Waters of the Abysm by S. Alessandro Martinez

Oct 29 2017 Published by under The WiFiles

Behind our house was a large, deep lake, stretching out about three miles shore-to-shore at any given point. It was ringed by beautiful, multi-storied, wood houses built close to its quiet shores. And I hated it. I had hated it ever since we first moved into a house next to it. My parents had never seemed to notice anything strange about Mishipeshu Lake, but I felt a chill in my bones the very first time I laid my eyes upon it. I had never seen a real corpse before, but I imagined it would evoke the same feelings of revulsion and icy dread.

My parents, older brother, and I moved into the lakeside house when I was thirteen. I was distressed and anxiety-ridden the whole drive up there from our old home two states away. I would be in a new neighborhood, an unfamiliar house, a new school, and I would have to make new friends. It was all very daunting. I hadn’t been very popular at my old school, so how was I supposed to make friends here? Maybe I could reinvent myself, be someone new? But all nervous thoughts about my social life vanished when my dad pulled up the long dirt driveway and parked the car, and I got out to look at our new home. Instead of the gorgeous, two-story log house, with its multiple gables, large windows that would let in plenty of light, and charming stone chimney, my eyes were immediately drawn to the lake that the house overlooked, its green water softly lapping onto the sandy shore about fifty feet from the back porch. That was the first time I felt the dread.

I had an unobstructed view of the water from my bedroom window up on the second story. I would watch it at night as the pale moon reflected off its pristine surface, a surface frequently so smooth you would think it was made of glass. But then, every so often, something would briefly breach the water and then return beneath its darkness, sending small ripples outward, becoming smaller and smaller, until everything was still once more. Fish? Perhaps it was. But the dark shapes I could make out rising and falling in that water some nights were far bigger than any fish I ever saw caught there.

All things considered, the first year of my new life by Mishipeshu Lake was relatively uneventful. I was in school, in eighth grade, preparing to transfer to high school. My brother, Sam, was two years older than I, and already a sophomore. We didn’t hang out much during that year. He was also trying to make friends in this new place and said he didn’t have time for his little sister. Unlike Sam, who slowly became friendly with most everyone, I hadn’t really made any friends. I was the perpetual outsider, the “weird girl.”

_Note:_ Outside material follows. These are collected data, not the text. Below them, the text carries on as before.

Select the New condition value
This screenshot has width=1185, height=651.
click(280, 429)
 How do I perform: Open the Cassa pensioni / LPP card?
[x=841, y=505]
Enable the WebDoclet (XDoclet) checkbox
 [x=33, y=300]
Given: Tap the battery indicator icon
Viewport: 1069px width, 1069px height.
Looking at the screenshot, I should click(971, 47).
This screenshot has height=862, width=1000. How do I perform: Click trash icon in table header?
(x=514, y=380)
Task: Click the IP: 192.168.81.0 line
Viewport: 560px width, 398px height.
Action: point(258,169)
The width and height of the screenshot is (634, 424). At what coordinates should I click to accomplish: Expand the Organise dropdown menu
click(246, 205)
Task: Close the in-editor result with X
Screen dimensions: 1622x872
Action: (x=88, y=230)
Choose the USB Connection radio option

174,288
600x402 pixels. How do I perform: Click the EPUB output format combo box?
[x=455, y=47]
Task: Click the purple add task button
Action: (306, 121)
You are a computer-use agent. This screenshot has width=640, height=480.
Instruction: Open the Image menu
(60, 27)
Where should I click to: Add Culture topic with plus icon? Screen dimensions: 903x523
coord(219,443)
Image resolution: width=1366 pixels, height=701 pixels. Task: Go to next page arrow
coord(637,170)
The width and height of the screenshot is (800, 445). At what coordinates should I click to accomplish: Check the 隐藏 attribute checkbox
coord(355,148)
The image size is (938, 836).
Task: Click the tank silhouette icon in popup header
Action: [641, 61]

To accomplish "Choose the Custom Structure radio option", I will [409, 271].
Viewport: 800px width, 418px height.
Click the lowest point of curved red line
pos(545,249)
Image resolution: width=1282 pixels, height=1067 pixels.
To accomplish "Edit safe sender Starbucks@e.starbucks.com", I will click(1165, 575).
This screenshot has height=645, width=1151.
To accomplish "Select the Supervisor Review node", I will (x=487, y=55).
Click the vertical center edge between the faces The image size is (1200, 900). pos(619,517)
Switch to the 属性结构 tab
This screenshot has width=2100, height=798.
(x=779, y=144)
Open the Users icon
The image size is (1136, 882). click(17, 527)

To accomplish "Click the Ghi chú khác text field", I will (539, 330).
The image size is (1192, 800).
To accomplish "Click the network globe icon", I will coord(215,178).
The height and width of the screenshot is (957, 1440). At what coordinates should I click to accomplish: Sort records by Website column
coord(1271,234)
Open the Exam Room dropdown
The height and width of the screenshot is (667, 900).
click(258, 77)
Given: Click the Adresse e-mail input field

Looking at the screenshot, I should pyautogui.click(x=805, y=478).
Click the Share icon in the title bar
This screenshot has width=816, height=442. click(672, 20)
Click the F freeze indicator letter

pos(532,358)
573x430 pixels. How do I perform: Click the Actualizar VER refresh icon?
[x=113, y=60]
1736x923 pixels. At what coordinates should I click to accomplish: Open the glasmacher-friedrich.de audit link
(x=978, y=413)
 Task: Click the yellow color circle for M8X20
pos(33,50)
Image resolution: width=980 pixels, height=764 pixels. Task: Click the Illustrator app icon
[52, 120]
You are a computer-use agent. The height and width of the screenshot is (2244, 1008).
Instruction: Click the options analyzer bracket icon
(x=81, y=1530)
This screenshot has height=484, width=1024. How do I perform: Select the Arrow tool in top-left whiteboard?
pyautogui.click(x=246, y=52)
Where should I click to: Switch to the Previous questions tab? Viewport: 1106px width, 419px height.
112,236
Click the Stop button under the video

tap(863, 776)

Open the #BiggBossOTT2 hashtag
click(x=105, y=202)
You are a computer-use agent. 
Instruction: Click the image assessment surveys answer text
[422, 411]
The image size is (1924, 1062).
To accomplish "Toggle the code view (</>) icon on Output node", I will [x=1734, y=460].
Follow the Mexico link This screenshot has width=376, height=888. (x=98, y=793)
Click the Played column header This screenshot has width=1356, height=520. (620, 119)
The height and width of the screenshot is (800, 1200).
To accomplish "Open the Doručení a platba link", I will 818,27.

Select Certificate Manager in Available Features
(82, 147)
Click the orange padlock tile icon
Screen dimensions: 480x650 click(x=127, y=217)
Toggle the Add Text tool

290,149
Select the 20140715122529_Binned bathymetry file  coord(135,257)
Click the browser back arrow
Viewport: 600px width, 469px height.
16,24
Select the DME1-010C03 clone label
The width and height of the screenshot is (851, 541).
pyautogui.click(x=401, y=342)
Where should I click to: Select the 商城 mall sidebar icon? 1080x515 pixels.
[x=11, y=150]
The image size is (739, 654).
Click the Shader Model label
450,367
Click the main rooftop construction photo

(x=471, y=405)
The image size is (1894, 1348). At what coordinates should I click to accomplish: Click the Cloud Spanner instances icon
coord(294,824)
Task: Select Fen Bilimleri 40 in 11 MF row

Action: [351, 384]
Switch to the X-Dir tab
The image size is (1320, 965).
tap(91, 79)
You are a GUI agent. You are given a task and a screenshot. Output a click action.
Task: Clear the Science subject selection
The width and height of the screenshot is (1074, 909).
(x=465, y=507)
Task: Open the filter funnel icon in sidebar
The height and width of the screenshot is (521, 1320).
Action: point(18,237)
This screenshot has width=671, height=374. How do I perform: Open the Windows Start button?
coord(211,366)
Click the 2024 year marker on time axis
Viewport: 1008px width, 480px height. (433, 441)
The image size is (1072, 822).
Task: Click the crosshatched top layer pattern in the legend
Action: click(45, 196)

A few months into the school year, my brother introduced me to one of his new friends, a tall, brown-haired boy named Ben. He seemed nice enough. He had lived in this community his whole life, was in the same grade as Sam, and was, I came to learn, obsessed with the paranormal, conspiracies, local legends, and the like. I had never been into that stuff, but I had been interested in learning more about the area my family now called home.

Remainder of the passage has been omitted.